Ho lasciato che mio figlio e sua moglie restassero per sei mesi—poi hanno messo un lucchetto alla mia stanza e sono volati a Bali
Sono entrata nell’appartamento alle sette di sera. La mia borsa era pesante, con dentro una scatola di carne stufata e un cartone di kefir. La luce nell’ingresso era spenta, il che era strano—Kristina era quasi sempre a casa. Cercai l’interruttore.
Le mie pantofole non erano accanto all’attaccapanni, dove le lasciavo sempre, ma nascoste in un angolo dietro l’armadio. Il mio cappotto era appeso nell’armadio su una gruccia, come se fosse arrivato un ospite e qualcuno lo avesse messo via. Sul gancio c’erano delle chiavi con un portachiavi a forma di cuore. Quello di Kristina.
Mi avvicinai alla porta della camera grande. Era chiusa a chiave.
«Kristina!»
«Mamma, sono in cucina.»
La sua voce era dolce. Mi parlava formalmente, ma mi chiamava “mamma”. Dopo tre anni, non mi ci ero ancora abituata.
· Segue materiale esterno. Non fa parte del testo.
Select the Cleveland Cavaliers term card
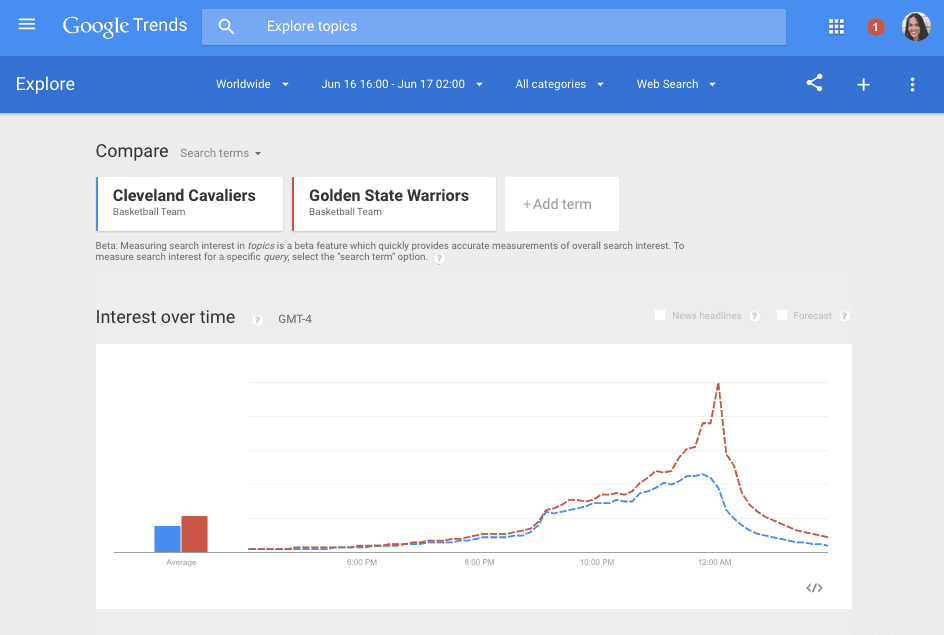 pyautogui.click(x=190, y=204)
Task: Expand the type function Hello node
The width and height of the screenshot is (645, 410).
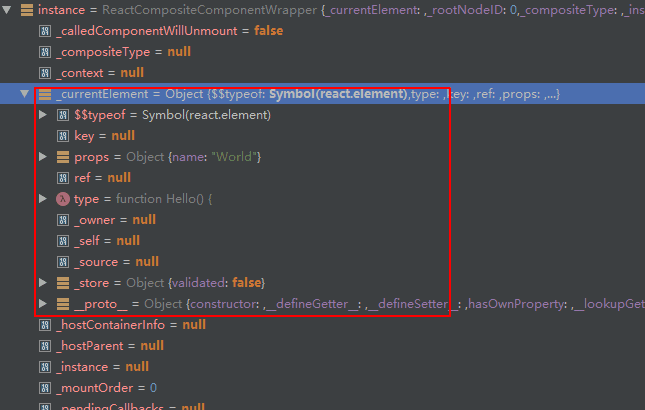Action: [42, 199]
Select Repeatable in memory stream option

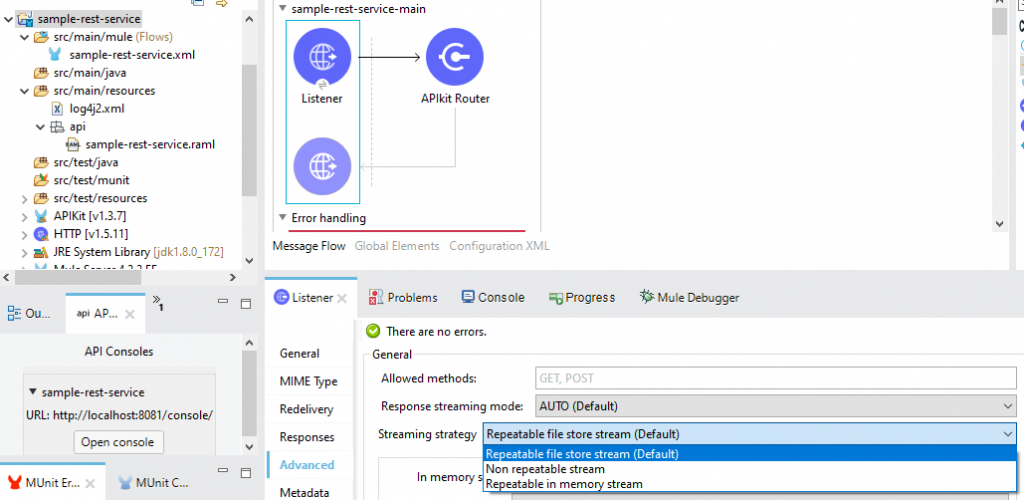pyautogui.click(x=564, y=484)
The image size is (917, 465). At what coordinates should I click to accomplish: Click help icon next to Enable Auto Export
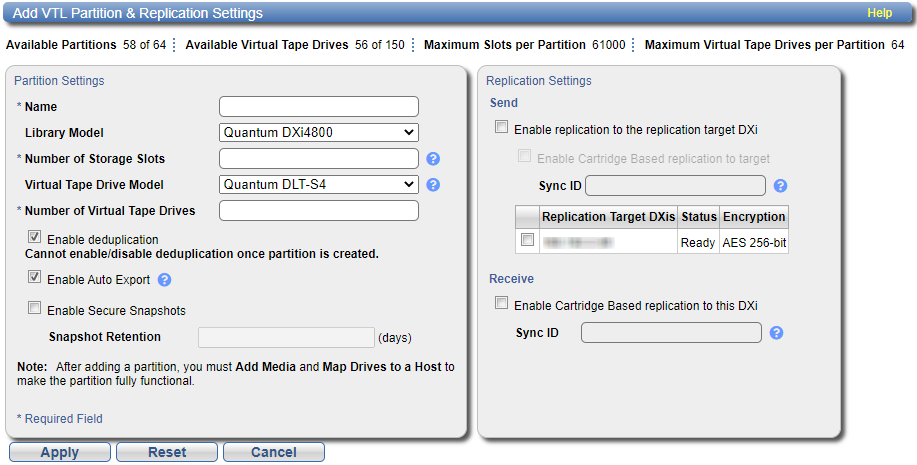tap(165, 280)
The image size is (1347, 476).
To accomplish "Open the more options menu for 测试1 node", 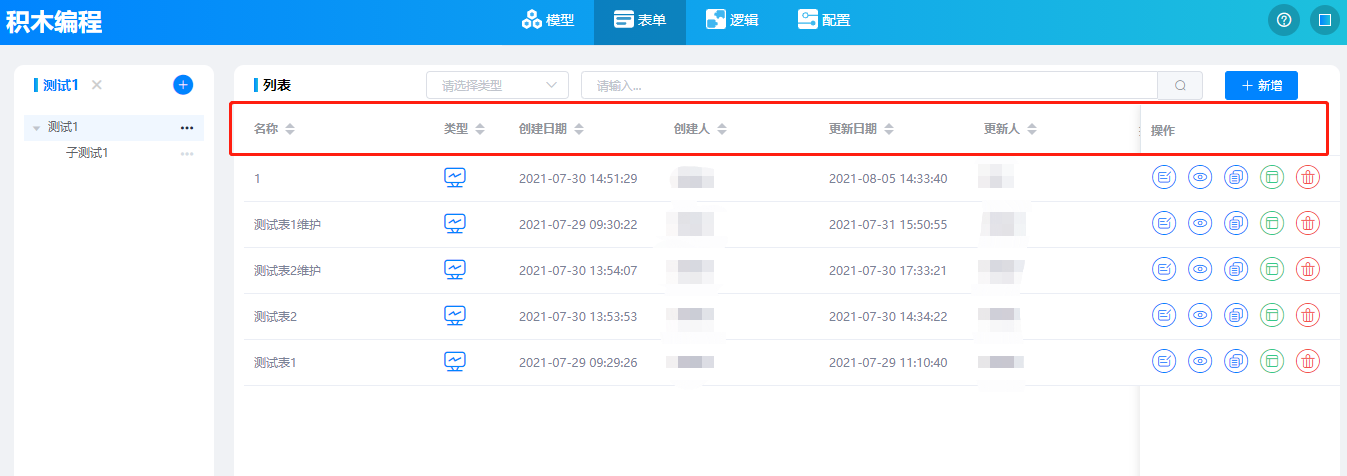I will [187, 128].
Kristina era seduta al tavolo con le cuffie, guardando il telefono. Alzò la testa e sorrise ampiamente, come un’attrice di Hollywood—quel sorriso che aveva imparato a fare per le sue storie sui social.
«Mamma! Sei tornata dal lavoro? Oh, noi… Beh, ti abbiamo fatto una sorpresa.»
«Una sorpresa?»
«Denis tornerà presto. È andato a prendere del vino. Dai, ti faccio vedere!»
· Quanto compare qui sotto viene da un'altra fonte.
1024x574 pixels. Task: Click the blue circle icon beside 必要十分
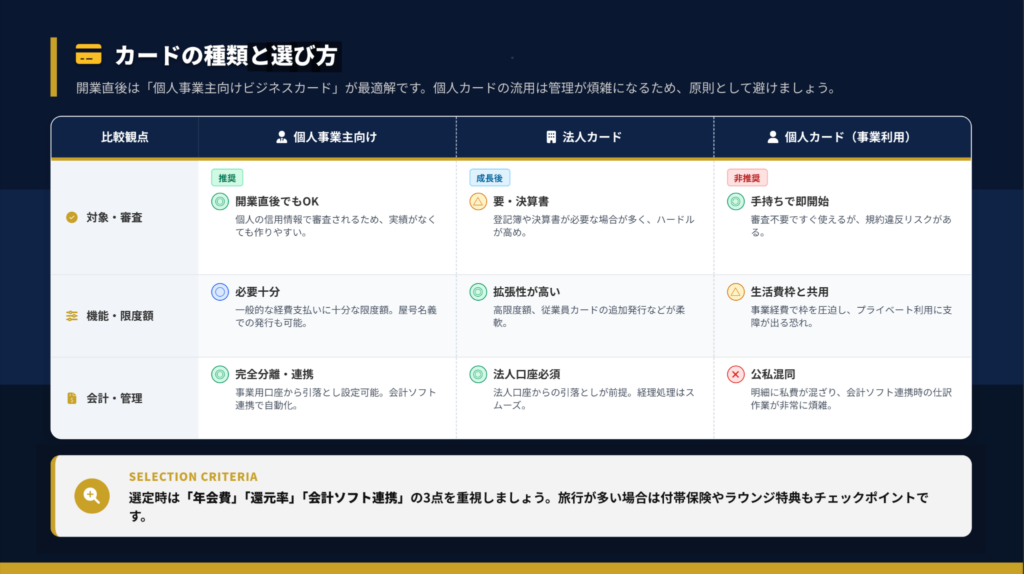pyautogui.click(x=220, y=292)
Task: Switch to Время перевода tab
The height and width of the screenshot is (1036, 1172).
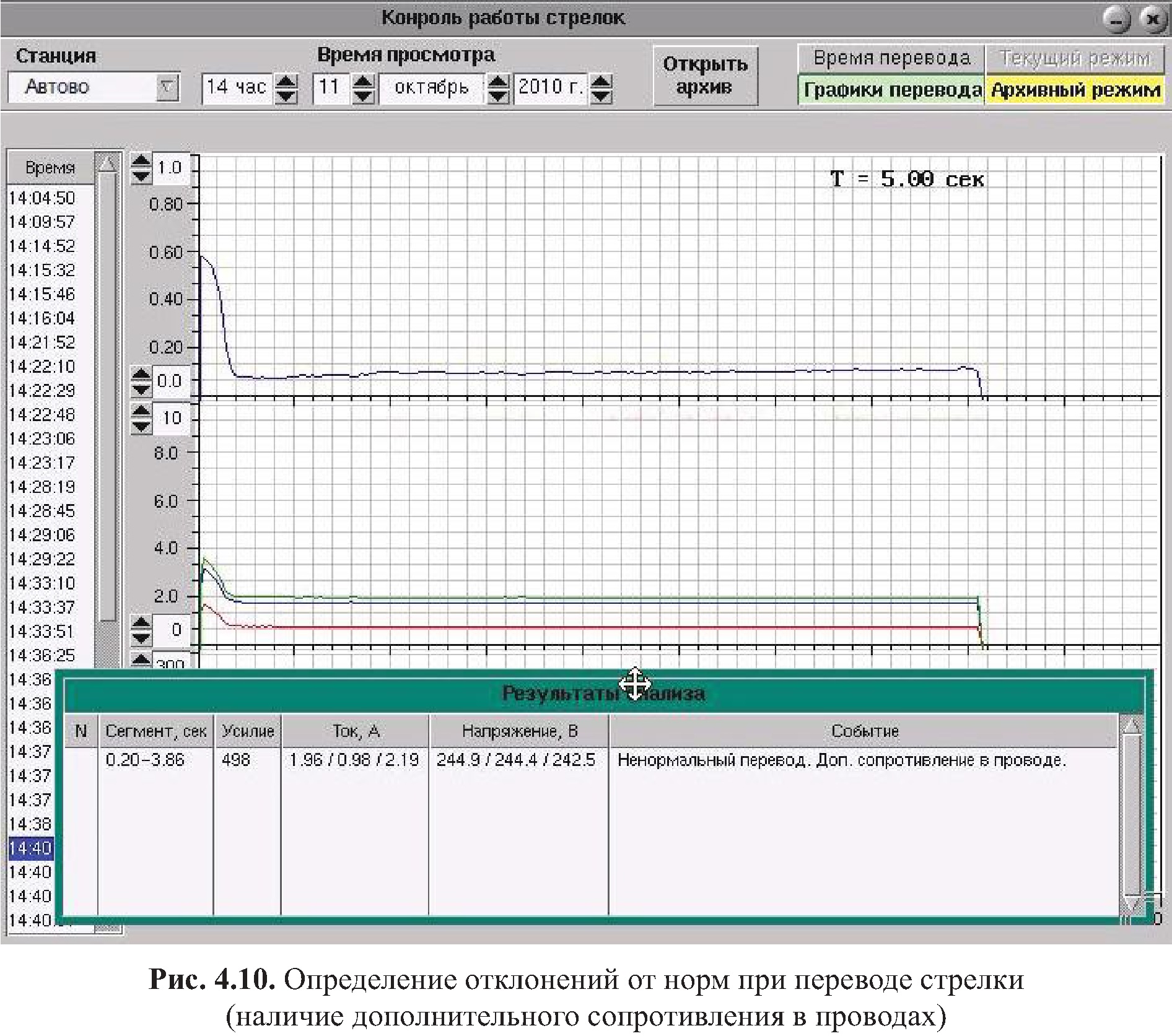Action: [x=891, y=59]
Mi prese gentilmente per il braccio, come un’infermiera che accompagna un paziente.
La cameretta—quella che era stata di Denis fino ai suoi quindici anni, prima che la trasformassi in uno studio con un divano—era aperta. Dentro c’era il mio letto. La mia cassettiera, che mio padre mi aveva regalato per il mio matrimonio ventotto anni prima, con il rivestimento scuro e l’angolo scheggiato. Il mio tavolino da trucco con lo specchio rotondo—l’unica cosa che mi era rimasta di mia nonna. Non c’era spazio per la mia libreria, quindi alcuni dei miei libri erano impilati a terra. I vestiti invernali in una borsa e quelli estivi in un’altra, entrambe infilate sotto il letto.
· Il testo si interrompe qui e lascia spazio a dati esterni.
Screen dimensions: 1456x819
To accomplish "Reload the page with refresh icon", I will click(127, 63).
«Vedi com’è accogliente? Mamma, ti alzi presto e ora sei più vicina alla cucina e al bagno. Non dovrai attraversare tutto l’appartamento. E qui è più silenzioso—la finestra dà sul cortile.»
Non dissi nulla. Fissai la mia cassettiera.
«E la camera grande?»
«Beh, la camera grande sarà per me e Denis. Vogliamo avere un bambino, mamma. Abbiamo bisogno di più spazio per la culla. Ho anche fatto una disposizione da designer. Vuoi vederla?»
Il chiavistello della porta d’ingresso scattò. Denis entrò con la giacca e un sacchetto della enoteca.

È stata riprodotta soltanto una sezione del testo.